Two temporary employees of the Thomas Jefferson Planning District Commission hired to help update the Albemarle and Charlottesville comprehensive plans will leave their jobs seven months earlier than expected as money from a $1 million federal grant begins to run out.

A third has already left the TJPDC to take another job.
 
“City and county staff wanted to move along on the part of the Comprehensive Plan updates so that [meant] we were going to do them faster than originally anticipated,” said Stephen Williams, executive director of the TJPDC.
 
However, city and county officials disputed Williams’ explanation Thursday at a TJPDC board meeting.
 
“There is no indication from city staff that there was an acceleration of the timeline,” said City Councilor Kathleen M. Galvin.
 
“I got that [same] affirmation that we are on the same timeline that we’ve been on for the last five years,” said county Supervisor Ann H. Mallek.
 
In 2010, the U.S. Department of Housing and Urban Development awarded a $999,000 “sustainable communities” grant to the TJPDC. In addition to the plan updates, some of the funding was allocated to help update the Metropolitan Planning Organization’s long-range transportation plan.
 
Williams said the TJPDC has spent 85 percent of its allocation to date.
 
The grant included payments of around $122,000 to both the city and county to help cover their internal costs of updating their plans. Both localities also allocated a partial match from their general operating budgets.
 
Of the amount allocated to the TJPDC, half was to be spent to help the city and county coordinate their Comprehensive Plan reviews. Three temporary staff members were hired to help with those tasks.
 
Summer Frederick has been serving as project manager and Mandy Burbage has been the outreach coordinator.

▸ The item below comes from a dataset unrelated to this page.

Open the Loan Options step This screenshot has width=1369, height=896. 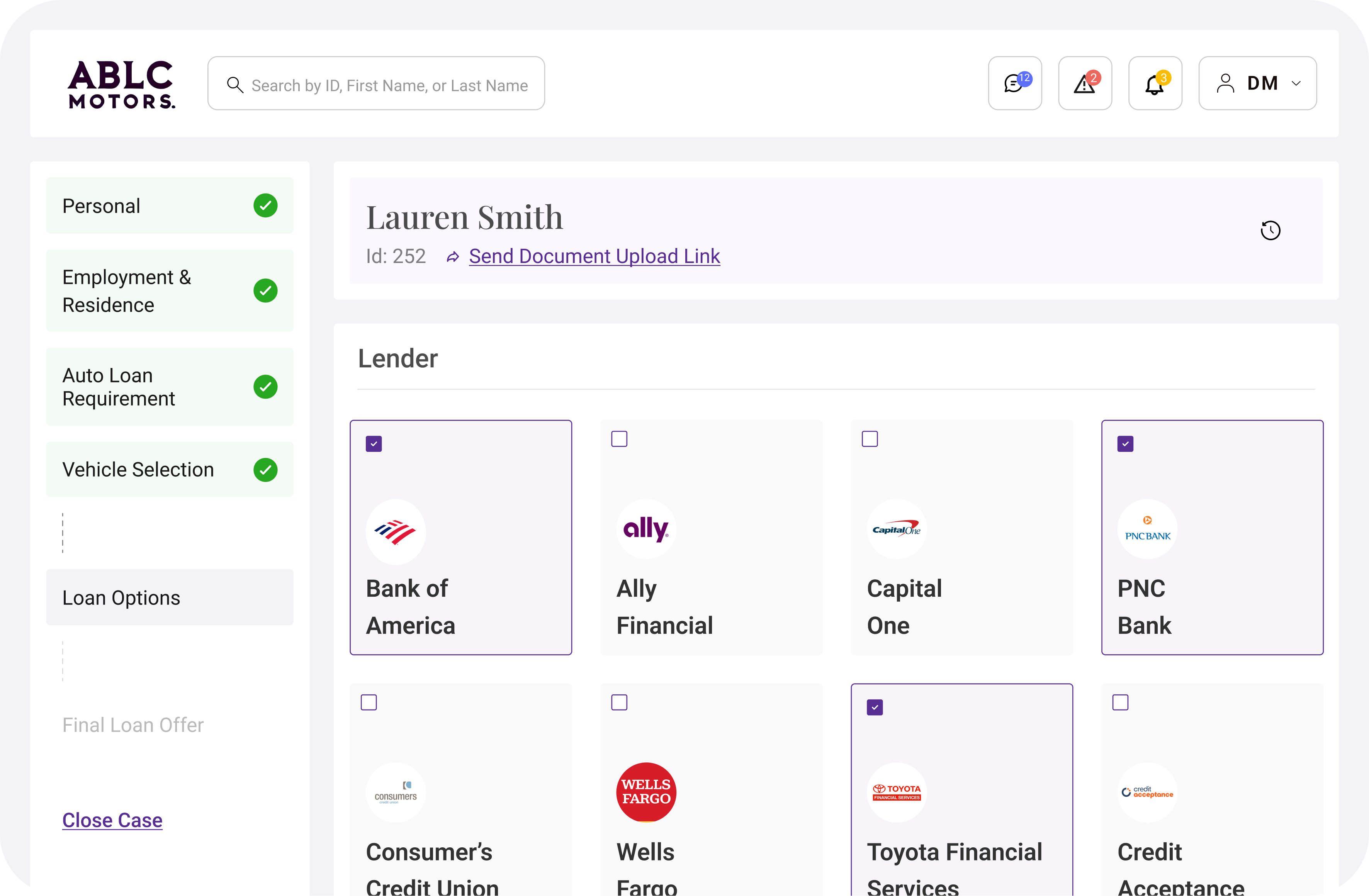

The third employee, Sarah Stamp, has already left her position to take another job.
 
Another temporary staffer, Matt Weaver, was hired by the TJPDC, though some of the funding for his position comes out of the county’s allocation.
 
However, Williams told the TJPDC that he and Chief Operating Officer Billie Campbell made a math error when they factored how much TJPDC staff time would go to the project.
 
“The original expectation was that they would go through about June or July of next year,” Williams said. “Due to the fact that we did the math wrong, they’re only going to go through the end of November this year.”
 
When the grant was announced, members of the Jefferson Area Tea Party expressed their opposition to the plan. Williams told the board that the controversy resulted in additional internal expenses.
 
“We had some issues in the first four months where we had quite a bit of controversy here in the area with regard to the project,” Williams said. “We ended up charging a good bit of my time beyond what we had originally proposed to charge.”
 
In all, Williams said he allocated around $15,000 from the grant to cover the extra time he spent dealing with the controversy, as well as another $3,000 to cover the costs of another TJPDC webmaster to create a website for the project.
 
Mallek was concerned that Burbage would not be available to conduct outreach for the county’s rural area.
 
“This is a very important role that we see great value in her coming to the advisory councils,” Mallek said.
 
Williams said Burbage would be available to do the outreach this fall before wrapping up her work.
 
“We are anticipating that we will be able to close out the project, complete all of the products that have been promised both to HUD, the city and the county and the MPO within the budget and within the time frames that are proposed,” Williams said.
 
Remaining tasks include the development of recommendations of changes to city and county zoning codes to bring them into compliance with the new comprehensive plans.
 
Another task that remains will be to “identify key behavior changes that, when enacted, will benefit the sustainability of the region the most.” Staff is expected to develop a draft set of recommendations by the end of the year with public input opportunities in the winter.
 
Galvin said she did not believe that the TJPDC would be able to fully complete its work.
 
“The concern is that because the project schedule has been pushed up 1.5 years, that there is still 1.5 years of work to do but it is going to be done between now and November, and that’s not possible,” Galvin said.
 
“I would disagree,” Williams said. “We did not make an open-ended commitment to provide support for three years … We had specific tasks that we committed to.”
 
The city and county planning commissions are expected to make their recommendations on each Comprehensive Plan by the end of this year. The City Council and Board of Supervisors will begin their review at the beginning of 2013 with adoption expected in the summer.
 
“There is a lot of concern on the part of the city that [staff] are leaving, because the work that’s left is very much involved with completing out the Comprehensive Plan piece,” Galvin said.
 
Williams said he has met with top planning officials in both the city and county and said that if they want Frederick and Burbage to continue working, they could reallocate their portion of the HUD grant in order to retain them. Williams said the city and county declined that offer.
 
The TJPDC board voted to create an ad hoc committee to determine how to deal with the issue. The four-member task force includes both Galvin and Mallek and it will hold its first meeting next week.
 
“We want to make sure we haven’t made any glaring mistakes that need to be remedied, and if we did, we need to fix them,” said Joe Chesser, a member of the Fluvanna Board of Supervisors and chairman of the TJPDC.